Acte de baptême de Barbe – 1MI/472 Archives départementales de l’Essonne

« Le trentième jour de mars fut baptisé un fls à Mathurin Duteil et Barbe Yvon ses père et mère nommé Vincent par Jacques Yvon de Flenville (?) et Pierre Quenctin, sa marraine Richarde Her de cette paroisse »

En 1613, alors qu’elle n’a que 16 ans, Barbe épouse Nicolas Dangente, un vigneron d’Egly de 22 ans. Leur contrat de mariage et l’incontournable dot que doit fournir le père de la mariée est l’occasion pour nous d’entrer, un court instant, dans l’intimité de ces ancêtres bien lointains. La famille est loin d’être riche mais possède tout de même un peu de biens, suffisamment pour que le trousseau de la jeune femme comporte un quartier de vignes, une vache à poils noirs, un lit garni de sa couche, une douzaine de draps, une douzaine de nappes, une douzaines de toiles, un coffre en bois fermant à clef ainsi que quelques autres menus objets. Le futur époux apporte quant à lui la somme de 43 livres, censée être plus ou moins équivalente au montant de la dot de la future épouse. Cela n’est pas grand chose. Par comparaison, la dot de Barbe Delacroix vivant sensiblement à la même époque à Versailles, s’élevait alors à environ 600 livres…

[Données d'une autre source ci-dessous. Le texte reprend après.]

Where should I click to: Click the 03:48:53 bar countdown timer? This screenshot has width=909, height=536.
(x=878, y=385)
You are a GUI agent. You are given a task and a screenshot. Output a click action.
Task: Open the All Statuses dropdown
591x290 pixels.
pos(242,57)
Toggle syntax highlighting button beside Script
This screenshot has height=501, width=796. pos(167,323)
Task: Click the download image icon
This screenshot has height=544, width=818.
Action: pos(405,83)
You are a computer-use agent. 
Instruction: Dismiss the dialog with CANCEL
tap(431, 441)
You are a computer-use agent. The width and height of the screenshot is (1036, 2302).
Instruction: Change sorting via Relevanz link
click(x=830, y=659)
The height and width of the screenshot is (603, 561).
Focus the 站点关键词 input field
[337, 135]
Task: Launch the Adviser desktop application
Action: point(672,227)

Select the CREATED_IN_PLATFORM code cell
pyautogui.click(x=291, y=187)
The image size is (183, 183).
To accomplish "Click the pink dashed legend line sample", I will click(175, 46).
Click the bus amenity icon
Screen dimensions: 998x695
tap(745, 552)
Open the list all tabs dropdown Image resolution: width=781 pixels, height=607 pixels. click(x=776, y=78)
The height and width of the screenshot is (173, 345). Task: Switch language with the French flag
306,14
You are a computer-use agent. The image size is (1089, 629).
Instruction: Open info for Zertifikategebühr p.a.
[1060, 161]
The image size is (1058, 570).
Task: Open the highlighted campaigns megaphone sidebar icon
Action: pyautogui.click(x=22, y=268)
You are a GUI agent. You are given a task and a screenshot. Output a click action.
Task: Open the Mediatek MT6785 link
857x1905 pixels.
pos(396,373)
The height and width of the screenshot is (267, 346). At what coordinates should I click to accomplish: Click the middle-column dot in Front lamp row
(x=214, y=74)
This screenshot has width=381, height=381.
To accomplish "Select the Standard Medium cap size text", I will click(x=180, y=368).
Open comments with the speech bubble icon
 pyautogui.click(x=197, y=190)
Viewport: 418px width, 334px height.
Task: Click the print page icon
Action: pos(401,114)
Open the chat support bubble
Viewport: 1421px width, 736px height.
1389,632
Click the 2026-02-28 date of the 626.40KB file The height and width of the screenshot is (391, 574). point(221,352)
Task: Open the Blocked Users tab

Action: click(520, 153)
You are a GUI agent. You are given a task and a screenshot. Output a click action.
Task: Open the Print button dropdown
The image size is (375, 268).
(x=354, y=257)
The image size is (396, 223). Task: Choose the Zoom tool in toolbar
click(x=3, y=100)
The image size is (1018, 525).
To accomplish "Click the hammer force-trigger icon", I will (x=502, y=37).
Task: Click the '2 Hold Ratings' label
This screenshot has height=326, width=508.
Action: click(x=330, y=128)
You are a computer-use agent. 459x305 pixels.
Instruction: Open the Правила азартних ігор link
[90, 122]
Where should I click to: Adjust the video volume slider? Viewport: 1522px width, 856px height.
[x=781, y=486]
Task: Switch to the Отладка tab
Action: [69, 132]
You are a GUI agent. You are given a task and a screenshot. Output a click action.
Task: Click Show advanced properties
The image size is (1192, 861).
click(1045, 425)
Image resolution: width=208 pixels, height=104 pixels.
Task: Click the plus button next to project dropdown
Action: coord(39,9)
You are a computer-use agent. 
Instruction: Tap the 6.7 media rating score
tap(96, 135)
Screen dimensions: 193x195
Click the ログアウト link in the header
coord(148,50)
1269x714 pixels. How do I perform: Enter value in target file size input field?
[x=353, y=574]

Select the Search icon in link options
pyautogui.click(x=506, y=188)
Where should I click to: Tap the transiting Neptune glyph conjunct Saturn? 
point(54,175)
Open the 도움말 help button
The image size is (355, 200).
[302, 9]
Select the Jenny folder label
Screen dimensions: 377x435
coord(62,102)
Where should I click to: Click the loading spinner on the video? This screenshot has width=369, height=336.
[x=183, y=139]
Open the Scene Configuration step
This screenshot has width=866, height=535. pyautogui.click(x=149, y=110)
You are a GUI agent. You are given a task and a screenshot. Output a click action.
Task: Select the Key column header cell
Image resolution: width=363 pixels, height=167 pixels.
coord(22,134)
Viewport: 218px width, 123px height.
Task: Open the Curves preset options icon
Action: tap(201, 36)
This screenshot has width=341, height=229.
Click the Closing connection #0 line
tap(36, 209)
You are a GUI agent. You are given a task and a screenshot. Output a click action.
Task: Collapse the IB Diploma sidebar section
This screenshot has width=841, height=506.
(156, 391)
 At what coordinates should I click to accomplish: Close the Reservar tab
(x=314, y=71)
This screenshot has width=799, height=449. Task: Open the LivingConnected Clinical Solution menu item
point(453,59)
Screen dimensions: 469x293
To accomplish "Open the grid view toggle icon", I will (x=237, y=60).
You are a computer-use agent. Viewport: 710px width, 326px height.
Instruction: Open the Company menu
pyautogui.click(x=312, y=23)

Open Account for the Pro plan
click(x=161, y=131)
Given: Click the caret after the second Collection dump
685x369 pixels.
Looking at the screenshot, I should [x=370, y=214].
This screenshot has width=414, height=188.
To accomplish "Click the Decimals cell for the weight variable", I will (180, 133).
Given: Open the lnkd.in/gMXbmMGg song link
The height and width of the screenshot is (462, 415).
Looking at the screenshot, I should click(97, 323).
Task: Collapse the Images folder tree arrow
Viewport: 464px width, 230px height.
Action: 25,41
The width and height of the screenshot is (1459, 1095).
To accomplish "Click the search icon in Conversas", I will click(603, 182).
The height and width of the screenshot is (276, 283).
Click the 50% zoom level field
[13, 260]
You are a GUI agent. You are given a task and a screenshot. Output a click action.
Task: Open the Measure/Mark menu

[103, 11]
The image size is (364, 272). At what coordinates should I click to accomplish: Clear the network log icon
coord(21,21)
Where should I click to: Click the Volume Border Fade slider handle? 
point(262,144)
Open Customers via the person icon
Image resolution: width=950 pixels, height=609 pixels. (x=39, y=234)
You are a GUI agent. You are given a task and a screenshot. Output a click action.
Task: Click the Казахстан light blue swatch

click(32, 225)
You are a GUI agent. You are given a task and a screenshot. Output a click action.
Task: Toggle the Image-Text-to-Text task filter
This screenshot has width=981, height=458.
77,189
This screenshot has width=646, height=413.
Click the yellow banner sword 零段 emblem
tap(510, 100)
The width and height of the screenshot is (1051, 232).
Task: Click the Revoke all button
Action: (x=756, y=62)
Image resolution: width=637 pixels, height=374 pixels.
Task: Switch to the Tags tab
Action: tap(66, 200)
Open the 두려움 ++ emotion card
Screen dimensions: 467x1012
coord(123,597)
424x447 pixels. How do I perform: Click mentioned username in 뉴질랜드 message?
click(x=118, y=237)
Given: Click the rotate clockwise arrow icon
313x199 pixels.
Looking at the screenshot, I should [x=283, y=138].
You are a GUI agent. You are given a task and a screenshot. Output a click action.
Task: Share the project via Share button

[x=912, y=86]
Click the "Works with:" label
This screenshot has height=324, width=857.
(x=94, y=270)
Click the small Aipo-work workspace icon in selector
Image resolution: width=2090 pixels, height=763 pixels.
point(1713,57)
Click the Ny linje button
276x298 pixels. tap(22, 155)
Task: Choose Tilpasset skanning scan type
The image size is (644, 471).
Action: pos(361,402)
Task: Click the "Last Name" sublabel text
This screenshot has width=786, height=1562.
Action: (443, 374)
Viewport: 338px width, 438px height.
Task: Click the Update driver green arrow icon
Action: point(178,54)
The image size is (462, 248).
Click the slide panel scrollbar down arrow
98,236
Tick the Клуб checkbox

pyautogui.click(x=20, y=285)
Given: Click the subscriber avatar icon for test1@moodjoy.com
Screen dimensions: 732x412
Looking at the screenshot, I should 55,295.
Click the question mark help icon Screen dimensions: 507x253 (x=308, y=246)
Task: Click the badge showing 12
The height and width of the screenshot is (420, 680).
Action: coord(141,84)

Extrait du contrat de mariage passé entre Nicolas Dangente et Barbe Duteil en janvier 1613 – E/4594 A.D de l’Essonne

Le premier enfant du tout jeune couple ne naîtra que 5 ans plus tard et sera seulement suivi de deux autres naissances. La raison en est toute simple : Barbe décède en 1627, quelques mois seulement avant de fêter son trentième anniversaire. Elle laisse derrière elle Jean, 9 ans, Sainte, 6 ans, et Noël, 3 ans.

Ce drame n’est pas le seul qui touche la famille en cette année funeste. La cause ? La terrible peste noire qui est de retour. Arrivée en Europe par bateau au milieu du XIVe siècle, elle sévit depuis régulièrement, disparaissant et réapparaissant au fil des siècles, fauchant des millions de vies à travers tout le continent. Mes Burlet, à plusieurs centaines de kilomètres de là, en feront aussi les frais 3 ans plus tard.

Lithographie de J.Moynet d’après L.Duveau.

Et les Duteil ne sont pas épargnés. C’est tout d’abord Barbe Yvon, la mère, qui s’éteint au mois de février. Sa fille Barbe la suit donc dans la tombe le mois suivant. Vient ensuite Mathurin, en avril, et enfin l’oncle François, au mois de mai. 

Actes d’inhumation de Mathurin, Barbe et François Duteil – 1MI/472 Archives départementales de l’Essonne

« Le 2 jour du mois d’avril a esté inhumé dans nostre église Mathurin Duteil »
« Le 15 jour du mois de may a esté inhumé dans nostre église Barbe Duteil femme de Nicolas Dangente »
« Le 31 du mois (de mai) a esté inhumé dans nostre église François Duteil »

Il n’aura donc suffit que de quatre petits mois à la peste pour faucher entièrement ma deuxième génération de vignerons… et la moitié de la troisième.